McCance, T. & McCormack, B. (2016). A considered reflection and representing the Person centred Practice Framework. In: B. McCormack & T. McCance (Hrsg.), Person-Centred Practice in Nursing and Health Care: Theory and Practice (2. Aufl., S. 259-264). John Wiley & Sons. Abstract.

Sommerhalder, K., Gugler, E., Conca, A., Bernet, M., Bernet, N., Serdaly, C. & Hahn, S. (2015). Lebens- und Pflegequalität im Pflegeheim. Berner Fachhochschule.

Diskutieren Sie mit!

  • Welche Erfahrungen haben Sie in der Umsetzung der personenzentrierten Betreuung in Pflegeheimen gemacht?
  • Gibt es weitere Aspekte, die bei der Einführung von Konzepten zur personenzentrierten Betreuung berücksichtigt werden müssen?
  • Welche Rolle spielen die personelle Situation, die Kompetenzen des Personals und der Fachkräftemangel?

Kommentare

  • Silvia Luedi

    04.11.2023

    Als Pflegeexpertin bekam ich den Auftrag, das Bezugspflegekonzept einzuführen. Ich musste den Führungspersonen zuerst erklären, dass dies eine Organisationsform ist und sie sich auf den Begriff der personenzentrierten Pflege konzentrieren sollten.
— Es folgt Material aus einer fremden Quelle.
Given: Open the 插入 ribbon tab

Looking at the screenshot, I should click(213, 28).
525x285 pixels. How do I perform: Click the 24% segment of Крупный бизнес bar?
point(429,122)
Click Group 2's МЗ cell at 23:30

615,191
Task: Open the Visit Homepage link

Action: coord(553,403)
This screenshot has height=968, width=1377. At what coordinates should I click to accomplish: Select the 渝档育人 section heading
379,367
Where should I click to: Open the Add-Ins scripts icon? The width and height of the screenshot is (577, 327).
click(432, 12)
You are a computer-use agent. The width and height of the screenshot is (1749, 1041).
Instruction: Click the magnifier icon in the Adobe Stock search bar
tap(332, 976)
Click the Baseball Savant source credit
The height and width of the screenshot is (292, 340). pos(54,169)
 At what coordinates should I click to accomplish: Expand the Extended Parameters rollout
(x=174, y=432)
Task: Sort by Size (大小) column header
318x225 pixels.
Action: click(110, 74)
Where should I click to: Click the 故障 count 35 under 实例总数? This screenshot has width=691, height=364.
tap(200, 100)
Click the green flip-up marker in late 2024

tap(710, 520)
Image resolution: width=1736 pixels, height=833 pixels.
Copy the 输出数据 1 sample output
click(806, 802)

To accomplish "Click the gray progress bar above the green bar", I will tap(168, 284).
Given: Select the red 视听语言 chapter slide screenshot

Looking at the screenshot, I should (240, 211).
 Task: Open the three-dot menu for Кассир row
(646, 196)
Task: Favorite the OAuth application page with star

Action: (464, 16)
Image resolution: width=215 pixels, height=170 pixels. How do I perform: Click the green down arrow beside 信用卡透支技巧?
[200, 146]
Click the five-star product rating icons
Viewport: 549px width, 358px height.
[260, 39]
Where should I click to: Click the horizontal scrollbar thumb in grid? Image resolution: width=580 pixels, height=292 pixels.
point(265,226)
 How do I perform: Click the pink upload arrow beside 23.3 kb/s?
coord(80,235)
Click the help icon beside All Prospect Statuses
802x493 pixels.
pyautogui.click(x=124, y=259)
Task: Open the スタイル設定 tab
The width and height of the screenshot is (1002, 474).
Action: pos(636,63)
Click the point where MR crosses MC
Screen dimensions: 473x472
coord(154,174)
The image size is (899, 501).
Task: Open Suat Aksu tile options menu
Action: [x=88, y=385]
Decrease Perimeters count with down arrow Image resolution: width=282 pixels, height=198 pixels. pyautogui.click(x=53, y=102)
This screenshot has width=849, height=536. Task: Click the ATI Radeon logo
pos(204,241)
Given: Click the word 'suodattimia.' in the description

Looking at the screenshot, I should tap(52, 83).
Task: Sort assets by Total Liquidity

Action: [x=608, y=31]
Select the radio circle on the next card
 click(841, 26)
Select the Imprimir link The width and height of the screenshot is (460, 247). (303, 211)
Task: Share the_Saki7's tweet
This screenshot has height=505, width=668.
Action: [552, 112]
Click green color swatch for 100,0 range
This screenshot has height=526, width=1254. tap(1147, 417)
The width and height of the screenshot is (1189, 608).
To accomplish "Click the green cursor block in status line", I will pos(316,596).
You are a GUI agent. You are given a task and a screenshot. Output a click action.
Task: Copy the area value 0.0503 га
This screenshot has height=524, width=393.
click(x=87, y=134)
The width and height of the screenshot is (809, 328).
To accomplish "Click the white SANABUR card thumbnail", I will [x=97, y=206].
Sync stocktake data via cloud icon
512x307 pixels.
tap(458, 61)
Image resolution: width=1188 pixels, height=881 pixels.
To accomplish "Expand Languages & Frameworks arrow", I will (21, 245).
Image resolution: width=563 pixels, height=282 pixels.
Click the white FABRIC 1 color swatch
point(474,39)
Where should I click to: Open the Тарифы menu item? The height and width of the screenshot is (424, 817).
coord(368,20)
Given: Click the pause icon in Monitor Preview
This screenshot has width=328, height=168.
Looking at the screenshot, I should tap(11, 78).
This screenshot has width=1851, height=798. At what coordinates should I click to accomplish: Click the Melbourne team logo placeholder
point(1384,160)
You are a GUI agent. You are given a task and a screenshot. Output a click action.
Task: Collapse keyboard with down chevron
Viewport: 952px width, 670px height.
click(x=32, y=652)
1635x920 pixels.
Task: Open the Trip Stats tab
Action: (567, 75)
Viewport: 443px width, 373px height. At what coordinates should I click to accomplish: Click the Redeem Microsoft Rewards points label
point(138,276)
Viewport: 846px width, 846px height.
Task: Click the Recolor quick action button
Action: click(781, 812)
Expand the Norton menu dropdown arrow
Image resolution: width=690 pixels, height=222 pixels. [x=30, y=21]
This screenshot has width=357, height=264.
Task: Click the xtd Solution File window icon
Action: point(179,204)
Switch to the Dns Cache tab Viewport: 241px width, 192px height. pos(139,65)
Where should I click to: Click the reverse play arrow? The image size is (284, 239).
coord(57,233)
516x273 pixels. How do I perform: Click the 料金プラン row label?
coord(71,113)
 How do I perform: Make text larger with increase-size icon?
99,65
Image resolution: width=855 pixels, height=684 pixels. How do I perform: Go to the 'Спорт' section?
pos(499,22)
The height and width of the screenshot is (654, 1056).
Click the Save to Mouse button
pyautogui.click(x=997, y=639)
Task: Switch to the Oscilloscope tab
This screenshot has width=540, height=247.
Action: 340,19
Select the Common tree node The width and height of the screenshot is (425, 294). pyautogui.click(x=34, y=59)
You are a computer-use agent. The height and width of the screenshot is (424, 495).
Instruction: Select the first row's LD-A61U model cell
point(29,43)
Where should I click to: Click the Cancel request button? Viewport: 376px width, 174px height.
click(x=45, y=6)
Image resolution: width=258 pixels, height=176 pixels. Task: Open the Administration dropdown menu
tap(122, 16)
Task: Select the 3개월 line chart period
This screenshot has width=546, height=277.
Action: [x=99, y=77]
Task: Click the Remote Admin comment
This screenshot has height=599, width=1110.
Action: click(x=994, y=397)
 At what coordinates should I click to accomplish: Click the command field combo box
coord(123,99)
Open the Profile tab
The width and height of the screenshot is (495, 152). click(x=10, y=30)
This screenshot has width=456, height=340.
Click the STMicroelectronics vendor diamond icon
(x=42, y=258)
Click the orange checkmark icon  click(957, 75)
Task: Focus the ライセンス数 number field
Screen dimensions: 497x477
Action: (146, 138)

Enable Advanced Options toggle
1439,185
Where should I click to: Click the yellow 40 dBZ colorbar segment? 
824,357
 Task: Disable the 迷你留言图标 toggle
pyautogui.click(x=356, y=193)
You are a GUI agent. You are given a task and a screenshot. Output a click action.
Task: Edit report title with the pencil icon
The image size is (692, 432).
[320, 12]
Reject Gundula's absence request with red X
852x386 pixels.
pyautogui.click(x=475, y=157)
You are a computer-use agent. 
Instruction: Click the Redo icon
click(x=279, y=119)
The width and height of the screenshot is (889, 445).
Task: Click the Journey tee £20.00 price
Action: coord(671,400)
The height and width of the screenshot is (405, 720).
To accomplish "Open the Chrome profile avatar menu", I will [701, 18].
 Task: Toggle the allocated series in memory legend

Ich durfte eine Projektgruppe gründen und lud die PDL, die STV PDL auch ein dort mitzumachen. Leider stellte sich während des Projekt heraus, dass sie die Führung in dem Prozess zu wenig vorantrieben und auch nicht verstanden, dass es wirklich auf sie ankommt.
    In einem anderen Heim bin ich wieder mit dieser Aufgabe konfrontiert worden. Ich denke die vielen temporären Mitarbeitenden werden da eine Herausforderung.

    • Raffael Konrad

      11.11.2023

      Vielen Dank für Deinen wertvollen Bericht aus der Praxis, der bestätigt, dass das Verständnis der Führungspersonen und deren aktives Mitwirken essenziell wichtig für eine erfolgreiche Einführung der personenzentrieten Pflege ist.
      Ich kann mir gut vorstellen, dass es in Deinem aktuellen Projekt mit ständig wechselndem Personal sehr schwierig ist, eine personenzentrierte Kultur aufzubauen. Neben der Schulung ist es ja auch wichtig, in den Teams ein gemeinsames Verständnis über die personenzentrierte Betreuung zu entwickeln und zusammen am gleichen Stick zu ziehen. Evtl. ist es dem Betrieb möglich, immer wieder dieselben Temporärmitarbeitenden einsetzen zu können, was der erfolgreichen Umsetzung meines Erachtens helfen würde. Ich wünsche Dir auf jeden Falls alles Gute und gutes Gelingen im heraufordernden Projekt und bin gespannt über die Entwicklung.

  • Christian Conrad

    06.11.2023

    Vielen Dank, Raffael, für diesen innovativen Ansatz, wie man als Führungsperson die personenzentrierte Betreuung initiieren und unterstützen kann. Die Kombination eines Führungsmodell mit dem Rahmenkonzept der personenzentrierten Betreuung ist innovativ und hoffentlich für viele Kolleg:innen inspirierend. Du zeigst in deinem Modell die entscheidenden Schritte für einen erfolgreichen Veränderungsprozess auf und wie wichtig es ist, zuerst die Kultur dafür zu schaffen. Ich wünsche Dir weiterhin viel Erfolg in der Umsetzung und hoffe auf viele Nachahmer:innen, die sich bei Dir Tipps und Tricks einholen werden.

    • Raffael Konrad

      11.11.2023

      Vielen Dank für Deine Rückmeldung und Wertschätzung meiner Arbeit. Die Gestaltung einer personenzentrierten Betriebskultur zusammen mit dem Leitungsteam ist eine spannende und schöne Aufgabe. Es ist sehr wichtig, dem Prozess genügend Zeit zu geben und neue Mitarbeiter:innen gut abzuholen und zu integrieren. Deshalb ist die Gestaltung und Erhaltung der Betriebskultur ein Prozess, der uns stets begleitet und der auch stets die nötige Achtsamkeit benötigt. Wie bereits erwähnt eine sehr schöne Aufgabe, die auch zu einem positiven Betriebsklima und einer wertschätzenden Zusammenarbeit beiträgt.